We never talked much about children before we got married. They were a part of our distant future and we simply expected them to come, one of life's givens, as inevitable as aging. Our immediate concerns at that time were marriage, school, and managing two careers, in that order. But when we did mention children it was always in sentences that began, “When we have children...”
We got married when I was beginning my third year of medical school and Mike was beginning graduate school in English, so it was easy—necessary even—to postpone children. Five years later, though, as I began to hear the biological clock ticking louder and louder and with the physically most demanding years of a residency in obstetrics and gynecology behind me, we began to talk seriously about having children. To our surprise, we discovered that we felt some ambivalence about the issue. After concentrating so long on our professional lives, we found some self doubt in the face of this new responsibility. It wasn't that either one of us expressed any strong desire not to have children, but we both recognized the seriousness of the step. It wasn't long, though, before we decided yes, we want to have children. We wanted to affirm our belief in life and our love for each other. We may have begun with ambivalence, but we discovered that our desire for children was no less strong for it; in fact, wrestling with the issue may have strengthened that desire. We wanted a child.
The story of the next three years is familiar to most couples who have faced problems with their fertility. At first we felt foolish at the disappointment we felt when my period would come. We knew that it takes time. But when a few months became a year, we began to fear that something might be wrong. As an obstetrician I knew all the advice that doctors gave for getting pregnant, so even before we became infertility patients the basal temperature thermometer became a bedside fixture and sex became a routine dictated by the calendar.
When even these efforts produced no baby, we decided that the time had come to seek help from an infertility specialist. The fact that I was an OB/GYN resident made our infertility workup both easier and more difficult than most couples'. Because I worked with infertility patients myself, I knew where to go for the best care and had easy access to the doctors who could give me that care. But there were disadvantages, too. I had delayed going to see a doctor because of a professional pride that led me to believe that I could solve the problem myself. I also knew all about the difficult tests and procedures that come with an infertility workup and treatment. The worst thing about being an insider, though, was that I was often treated more like a colleague than a patient. I found myself wanting more specific explanations, more counseling, more comforting. And worse yet, I was the one who had to translate all the medical jargon into laymen's terms for Mike, outlining for him the risks and alternatives for tests and treatments. It was hard to do that objectively, particularly when I was the one being discussed!

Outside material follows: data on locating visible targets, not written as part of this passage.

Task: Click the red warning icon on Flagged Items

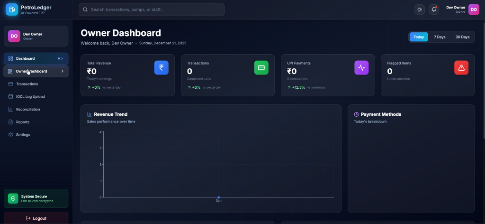Action: pos(461,68)
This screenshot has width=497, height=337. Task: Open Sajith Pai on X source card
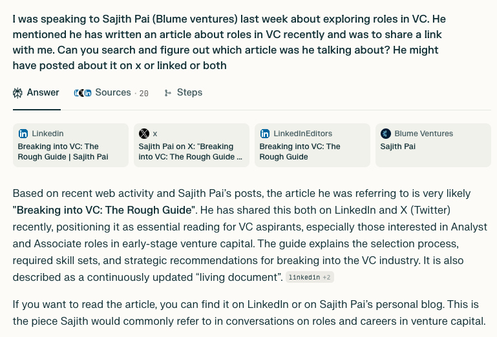coord(191,145)
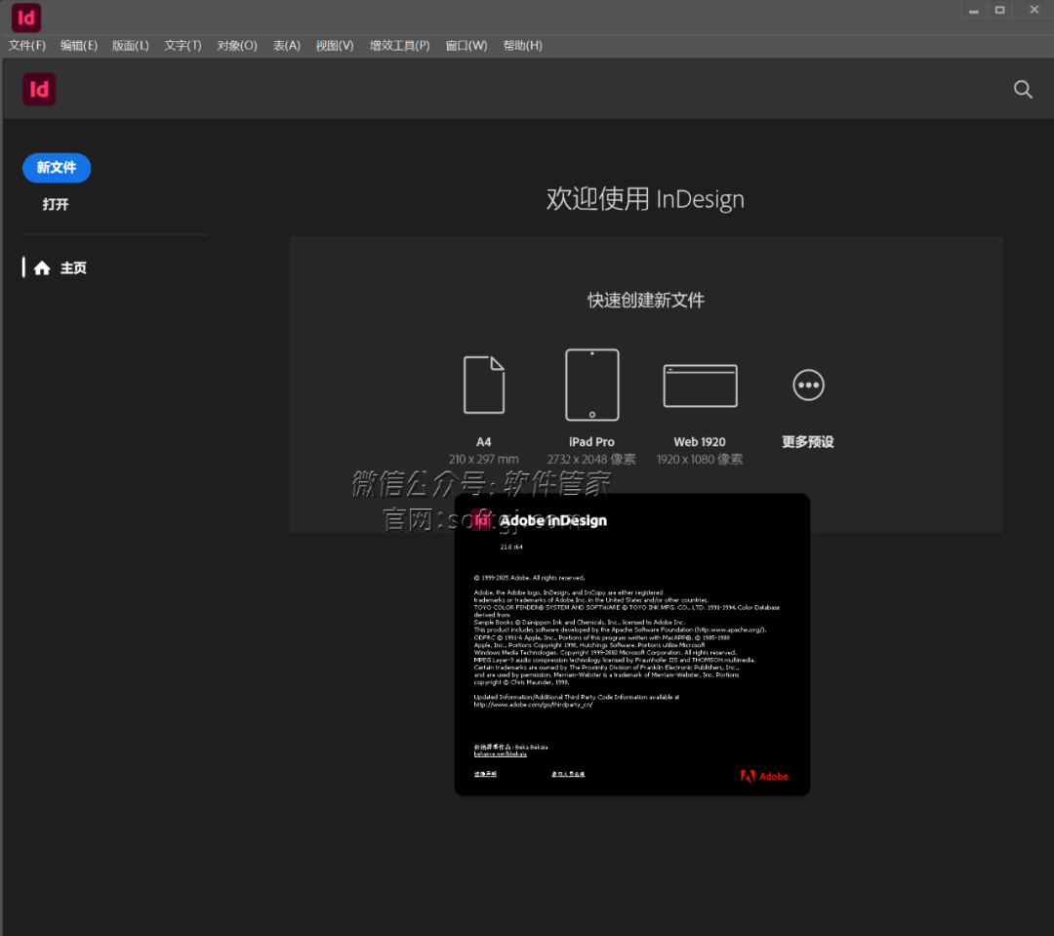Expand the 视图(V) menu
Image resolution: width=1054 pixels, height=936 pixels.
pos(335,46)
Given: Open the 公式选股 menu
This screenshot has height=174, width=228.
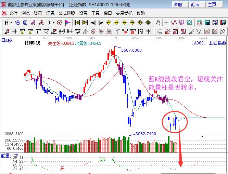Looking at the screenshot, I should 67,13.
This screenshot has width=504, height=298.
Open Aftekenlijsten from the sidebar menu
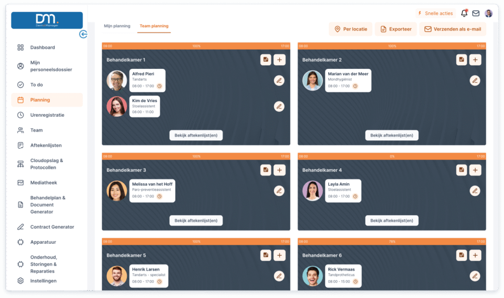click(46, 145)
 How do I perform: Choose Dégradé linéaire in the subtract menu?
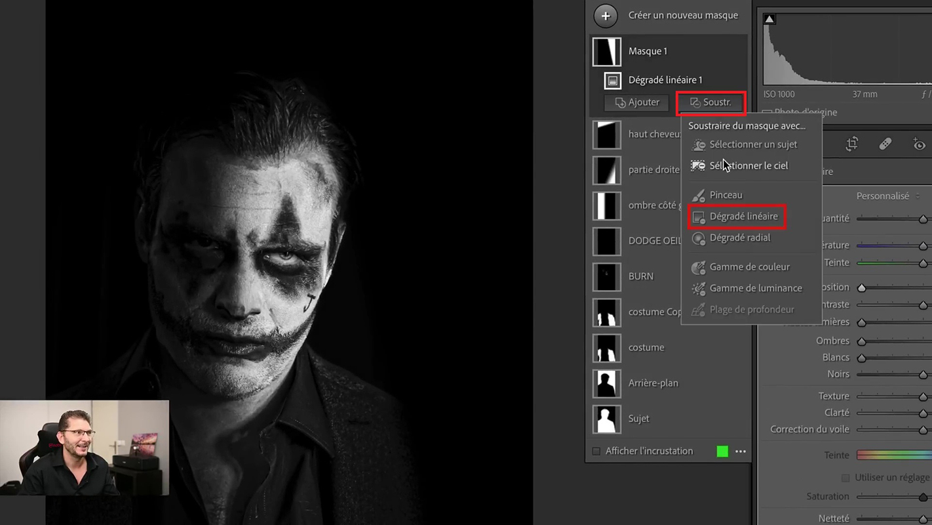tap(743, 217)
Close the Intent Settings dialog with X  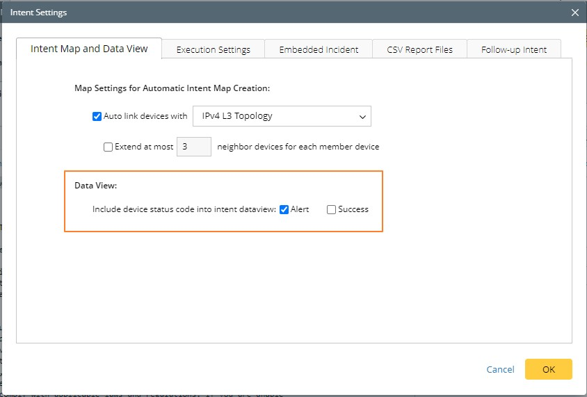point(574,13)
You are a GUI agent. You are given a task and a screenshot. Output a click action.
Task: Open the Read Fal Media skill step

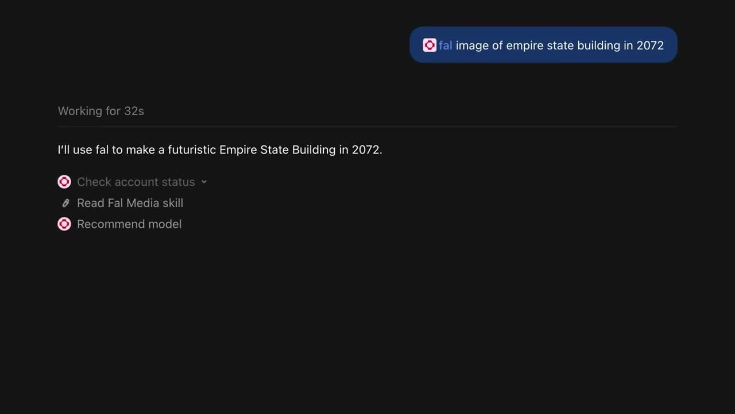130,203
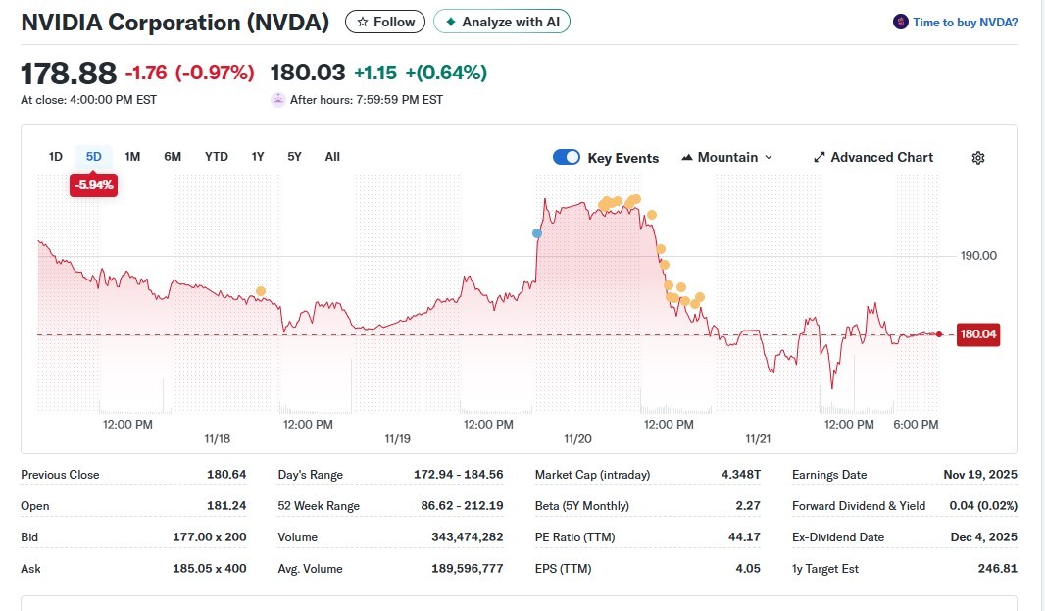The height and width of the screenshot is (611, 1045).
Task: Click the Advanced Chart expand arrows icon
Action: 820,158
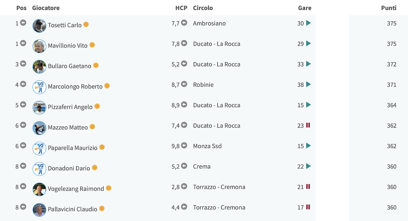
Task: Click the position arrow icon in Donadoni Dario's row
Action: (23, 166)
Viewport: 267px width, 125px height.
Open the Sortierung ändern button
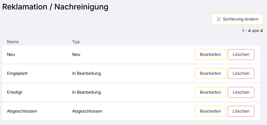[x=237, y=19]
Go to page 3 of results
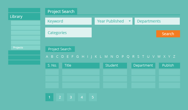This screenshot has height=110, width=188. click(x=71, y=97)
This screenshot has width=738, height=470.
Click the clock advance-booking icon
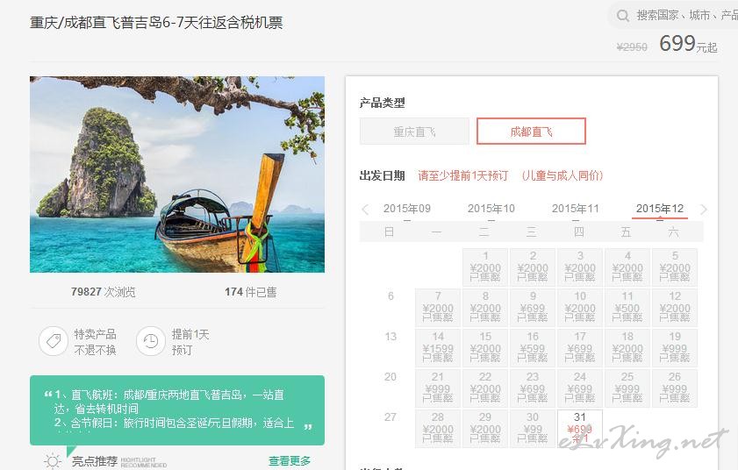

Physician heal thyself had its humorous side, too. At one point in our workup we were asked to obtain some cervical mucus and mail it in dry ice to a lab in Michigan. Getting the dry ice and packaging was no problem, but getting the mucus was. At that time I was beginning private practice and was unwilling (for reasons of modesty?) to ask my new partners to get the mucus for me. So Mike and I decided to do it ourselves. When the right time of the month came around, we sneaked into my office late at night after everyone, including the janitor, had gone. We felt like comic thieves in a movie and even jumped like frightened deer when a water cooler abruptly turned on. I got into the stirrups and with a hand mirror directed Mike through his first gynecological exam. Mike, who doesn't even like for me to talk about what I do, was sweating awfully under the hot lights he was using to see through the speculum as I called out what to do: “It's that round thing in the middle. No, over there. Yes, that's it. Now take the...” We never did get the mucus but at least Mike no longer suffers from professional envy.